[Stored data entries]
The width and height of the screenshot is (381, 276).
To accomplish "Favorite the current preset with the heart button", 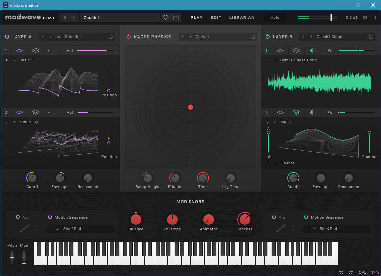I will point(165,17).
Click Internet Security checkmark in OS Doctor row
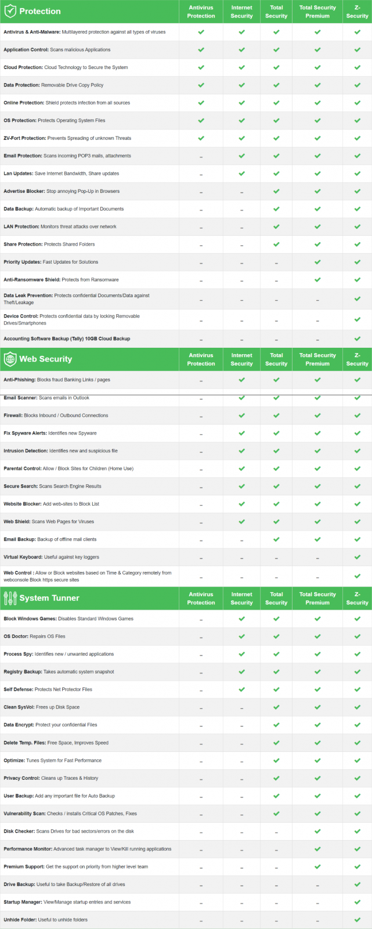The height and width of the screenshot is (929, 372). coord(241,636)
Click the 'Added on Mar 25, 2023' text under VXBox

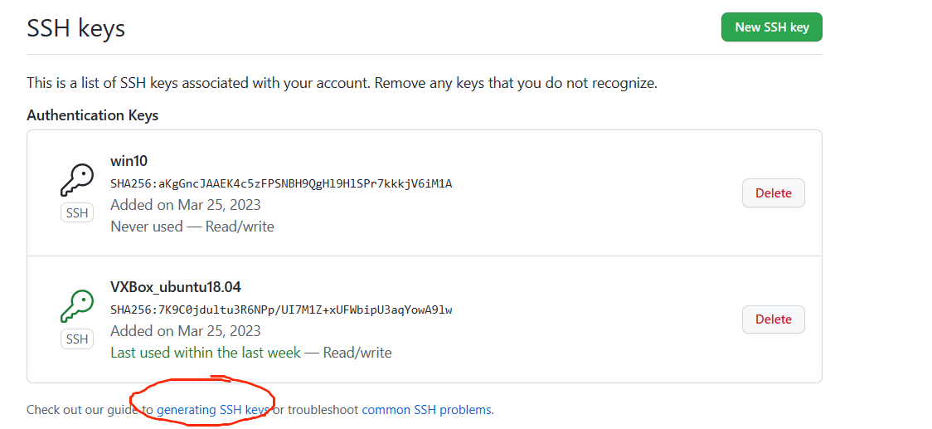[186, 331]
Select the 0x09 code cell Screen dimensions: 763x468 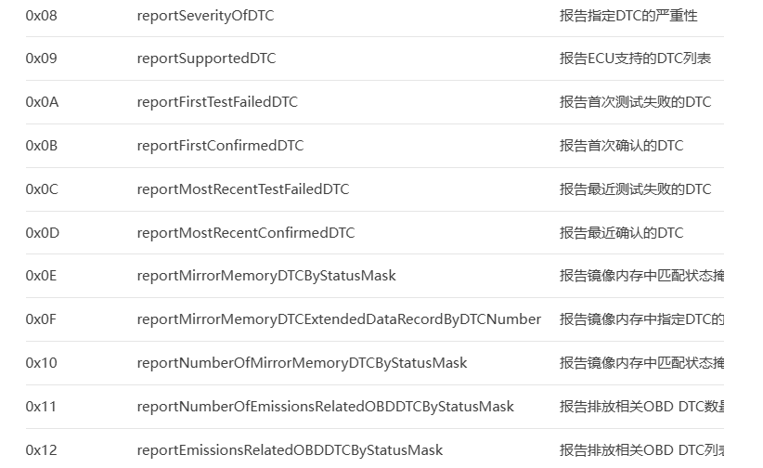click(42, 59)
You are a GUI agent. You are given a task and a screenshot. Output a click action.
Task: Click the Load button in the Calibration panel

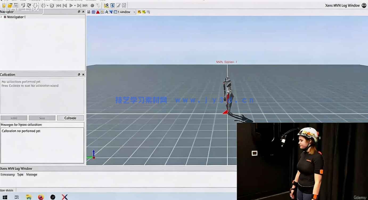coord(14,118)
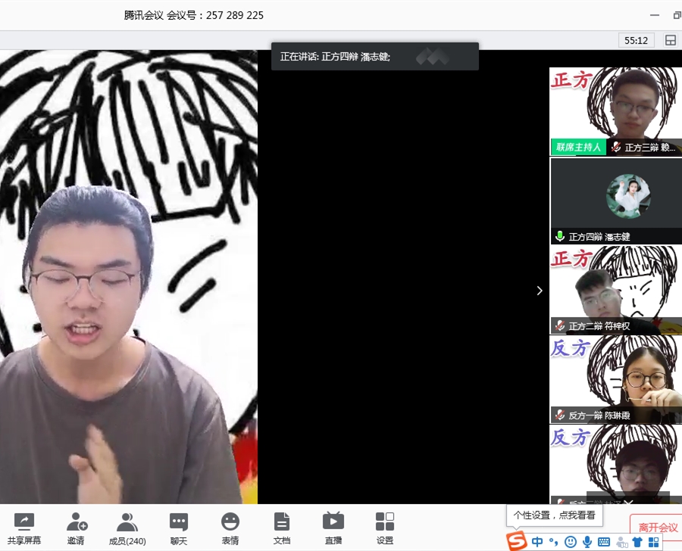Click the 联席主持人 co-host badge
Screen dimensions: 682x551
coord(578,147)
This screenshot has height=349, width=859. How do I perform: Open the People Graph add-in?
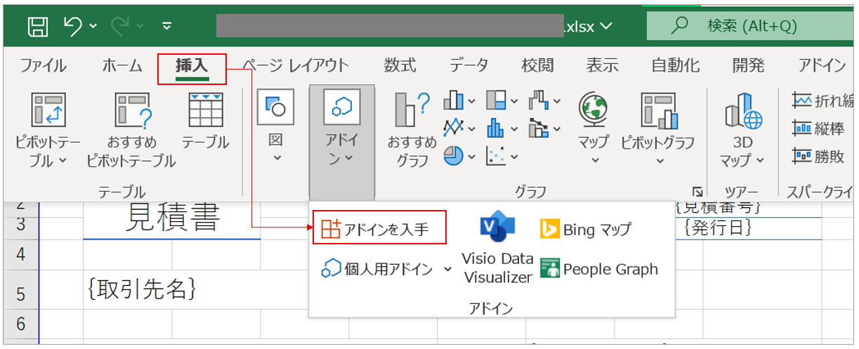coord(599,269)
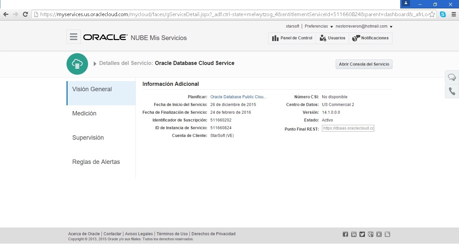
Task: Open the hamburger navigation menu
Action: 74,37
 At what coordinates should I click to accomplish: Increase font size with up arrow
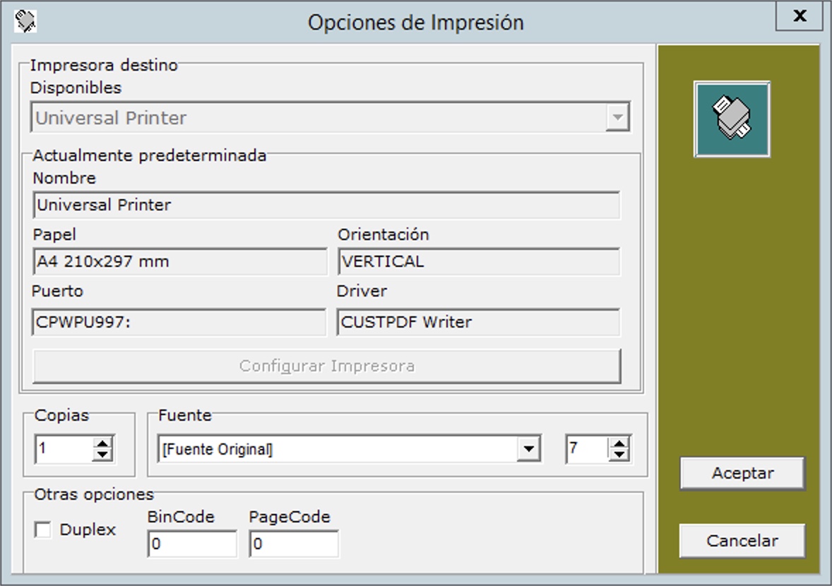(619, 443)
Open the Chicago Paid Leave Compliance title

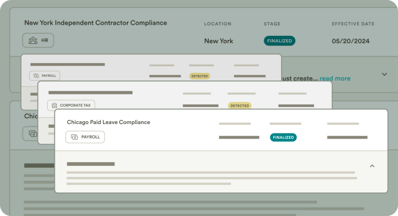point(108,122)
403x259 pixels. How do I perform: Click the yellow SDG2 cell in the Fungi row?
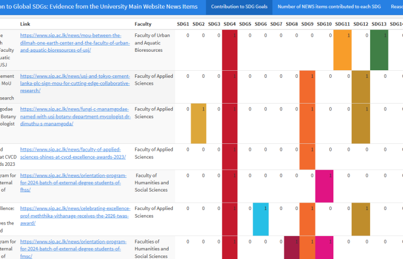198,123
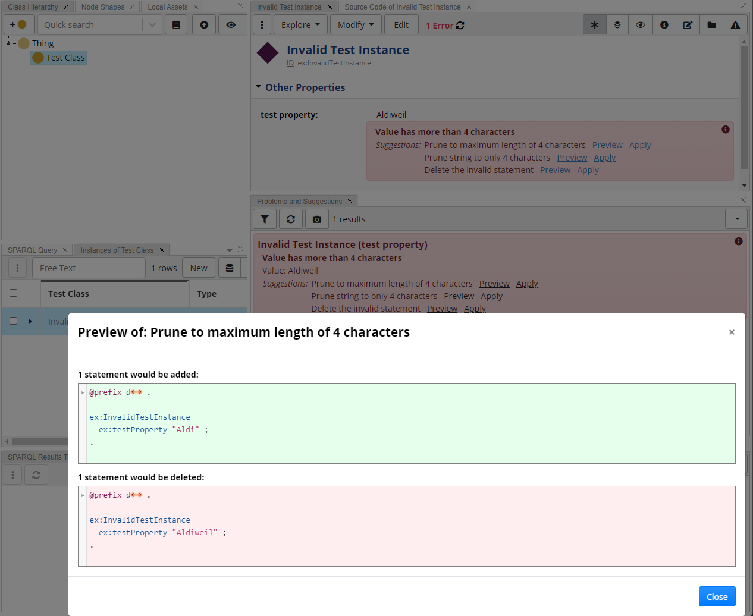753x616 pixels.
Task: Click the eye icon next to Quick search
Action: [x=231, y=24]
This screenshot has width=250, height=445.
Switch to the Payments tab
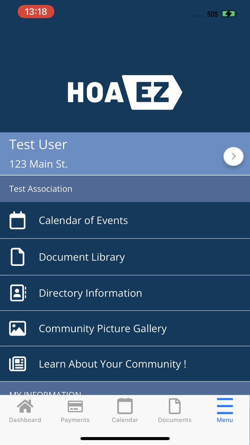(75, 411)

> **Work instruction**
Both the line containing "At what coordinates" and the last line of the records above belong in the exact copy, along with every line between them; pictures do not.

> **Result**
 At what coordinates should I click to accomplish: Increase font size with up arrow
(619, 443)
Open the Chicago Paid Leave Compliance title

point(108,122)
403x259 pixels. How do I perform: Click the yellow SDG2 cell in the Fungi row?
198,123
753x616 pixels.
Task: Click the eye icon next to Quick search
Action: [x=231, y=24]
This screenshot has width=250, height=445.
Switch to the Payments tab
(75, 411)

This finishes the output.